How Dealer Finance Works
Most dealerships in New Zealand have an arrangement with one or more finance companies. When you buy a vehicle and take finance through the dealer, the dealer acts as an introducer — they collect your details, submit your application to their preferred lender, and if you're approved, the deal is done.
This doesn't make dealer finance better or worse than brokers. But it does mean the finance you're offered is filtered through one lender relationship and the terms offered may not be the most competitive for your own situation.
How Broker Finance Works
A broker like Finance Worx accesses a panel of lenders rather than one or two institutions. We assess your situation, identify the most suitable lender and structure for you, and submit your application directly.

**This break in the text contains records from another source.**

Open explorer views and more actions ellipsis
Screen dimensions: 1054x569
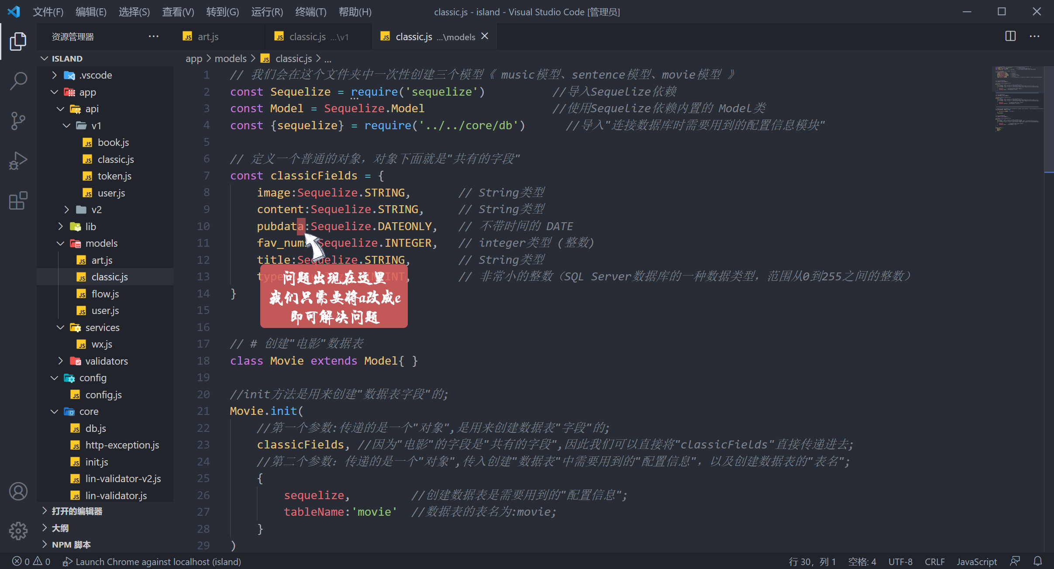tap(153, 36)
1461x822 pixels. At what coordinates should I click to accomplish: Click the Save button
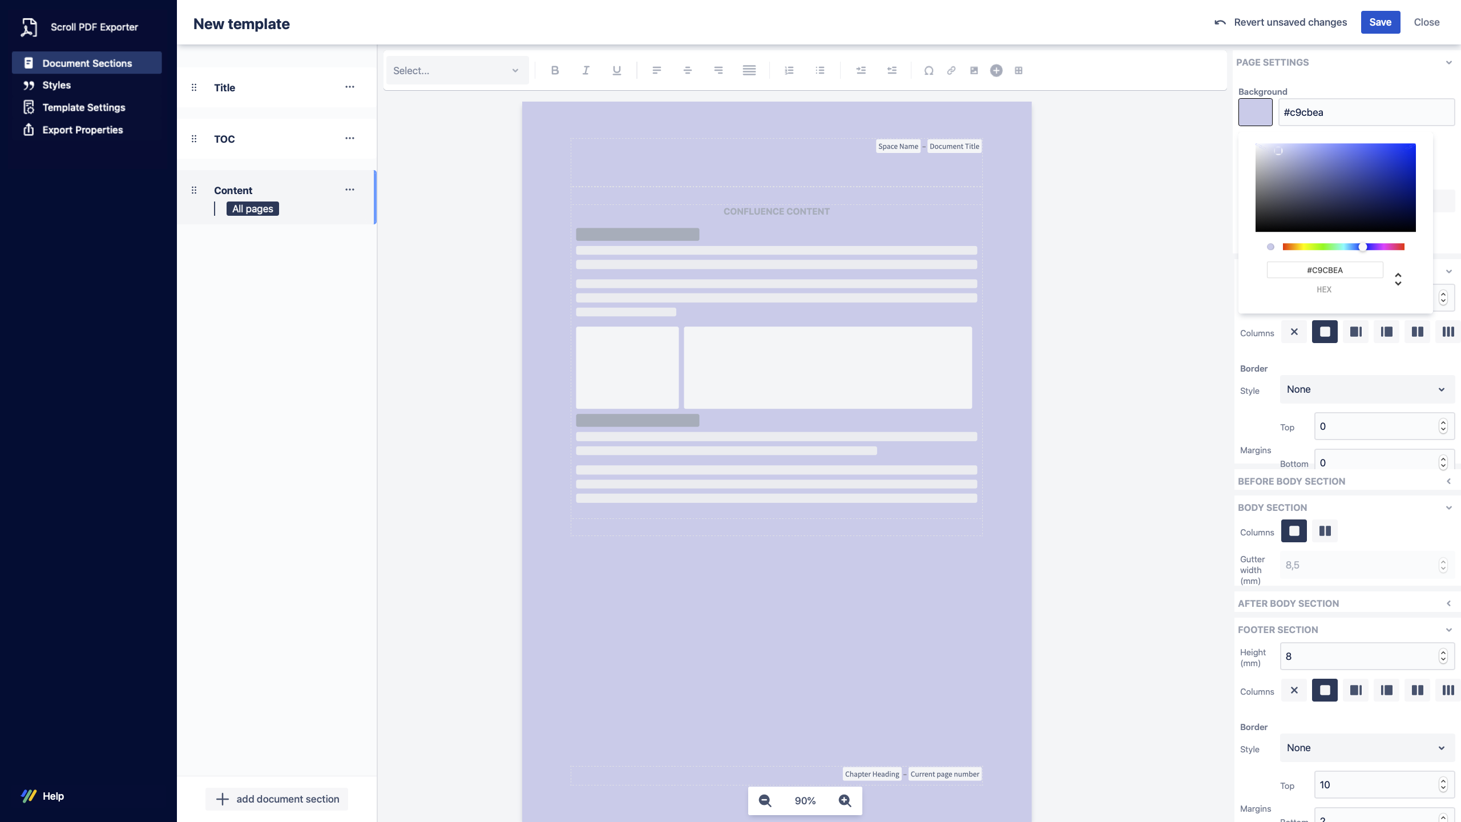1379,22
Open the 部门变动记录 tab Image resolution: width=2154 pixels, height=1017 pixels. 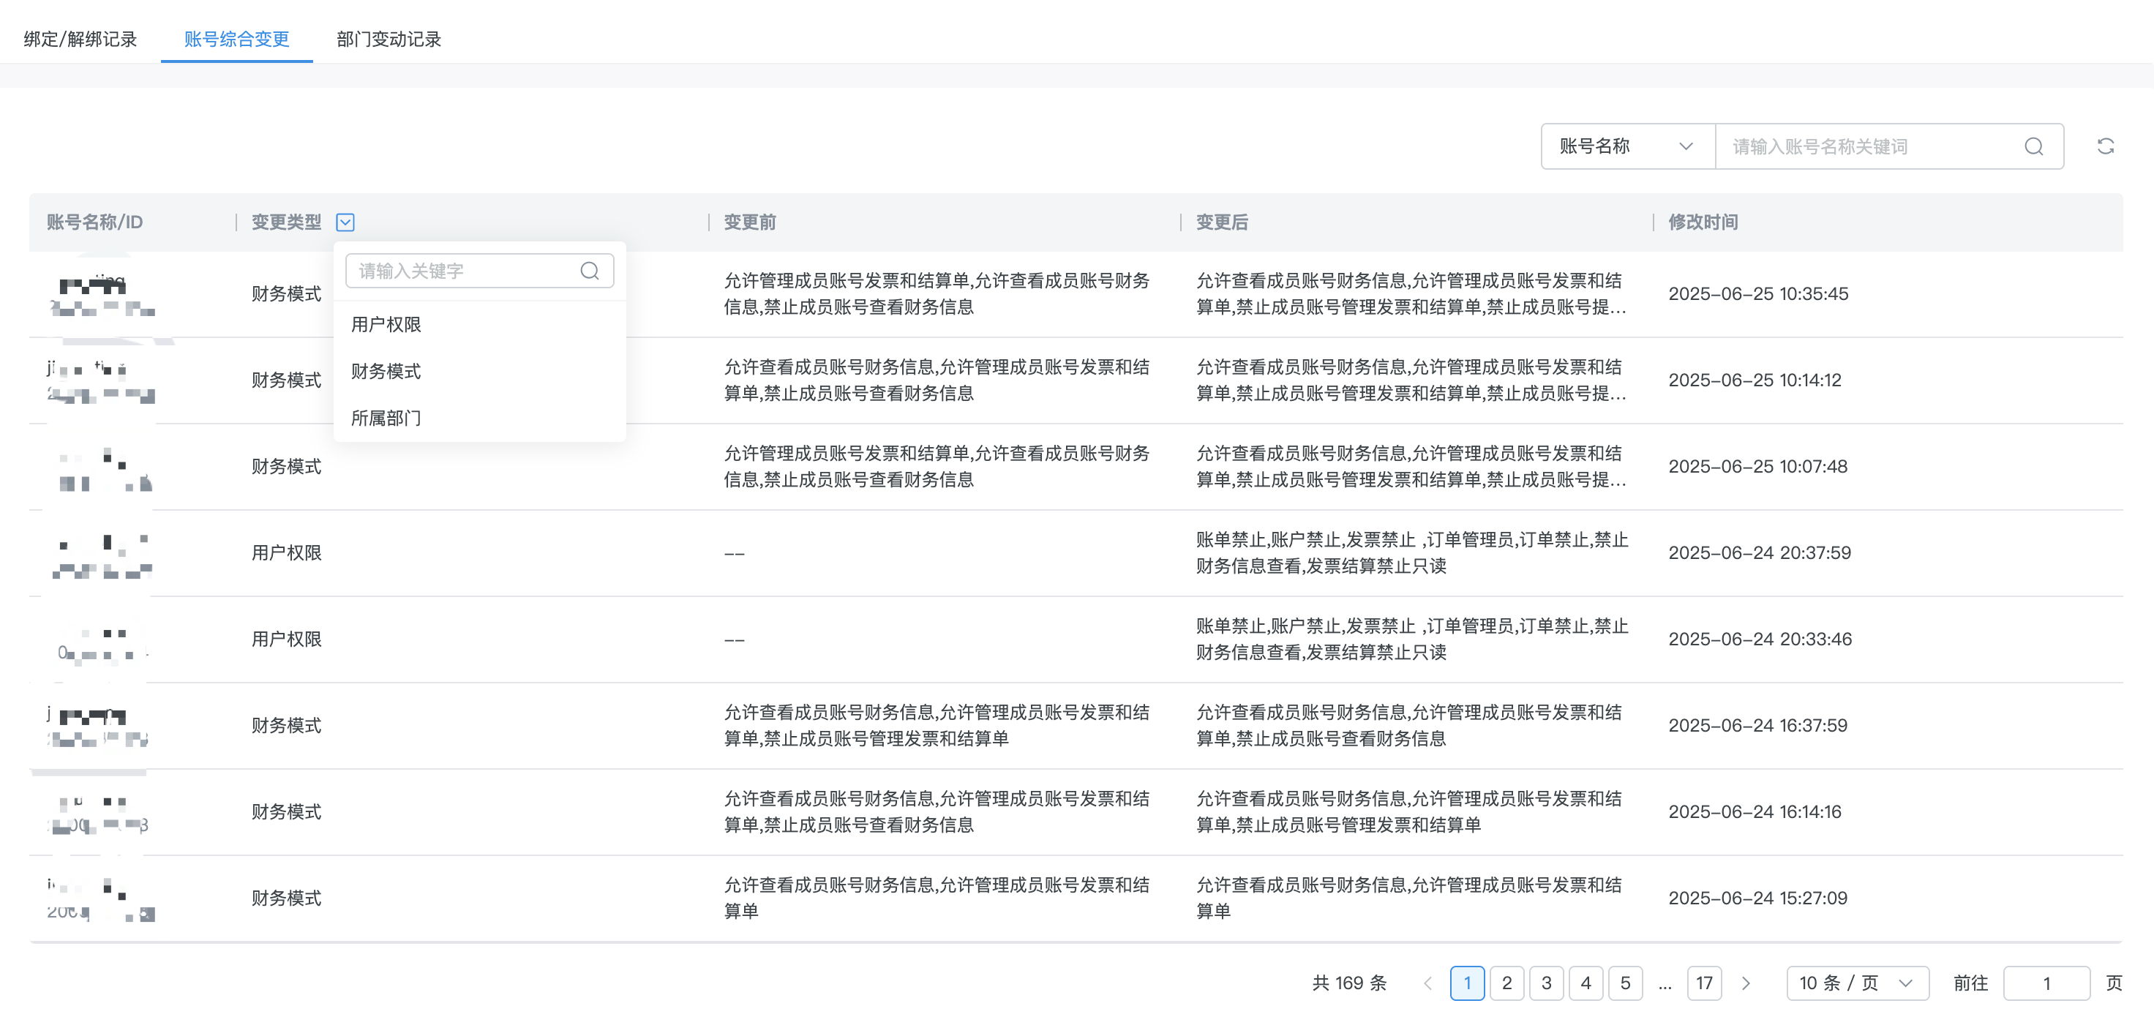coord(389,38)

Because we're not tied to any one lender, we're not limited to one set of products or one set of rates. And because our fee is paid by the lender at settlement — with no upfront cost to you — there's no financial reason for us to steer you toward a more expensive option.
The Practical Differences
| Dealer Finance | Finance Worx | |
|---|---|---|
| Lender options | Usually one or two | Full panel of lenders |
| Rate | Competitive but limited by lender options | Most competitive available for your profile |
| Fee to you | None upfront; fee disclosed at settlement | None upfront; fee disclosed at settlement |
| Application process | Done at the dealership | Done independently, before or after choosing a vehicle |
| Who they work for | The dealership | You |
Does Dealer Finance Ever Make Sense?
Yes. If the dealer is offering a manufacturer-subsidised rate — such as 0% or 1.9% finance through a brand's own finance arm — that can be genuinely competitive and worth taking, however be wary of this. Dealers must pay the lenders to obtain this low rate through what is called a subvention, and this cost is generally priced into the sale of the vehicle. This means the purchase price may be higher than what would be available if you were to negotiate a strong discount and take a standard rate — which in some cases ends up being cheaper overall. Additionally, these deals typically have conditions attached (specific models, loan terms, deposit requirements), but if you qualify and the terms suit you, they can be good value.
For standard dealership finance at a market rate, it's worth getting a broker quote first so you know what you're comparing.
The Rate Conversation at the Dealership
One thing worth understanding: at many dealerships, the finance discussion and the vehicle price discussion happen together — or at least close together. This can blur the picture. A dealer might offer a lower vehicle price but a higher finance rate, or vice versa.
When you arrange finance independently through a broker before you go to the dealership, you separate these two negotiations entirely. You know exactly what your finance costs. You negotiate the vehicle price on its own merits. Both conversations become cleaner.
The Short Version
Dealer finance is convenient and can be competitive, particularly when manufacturer rates are involved. A broker gives you access to a wider panel of lenders, an independent view of the market, and the same fee structure as dealer finance — with no upfront cost either way. For most people, getting a broker quote before committing to dealer finance is a worthwhile step.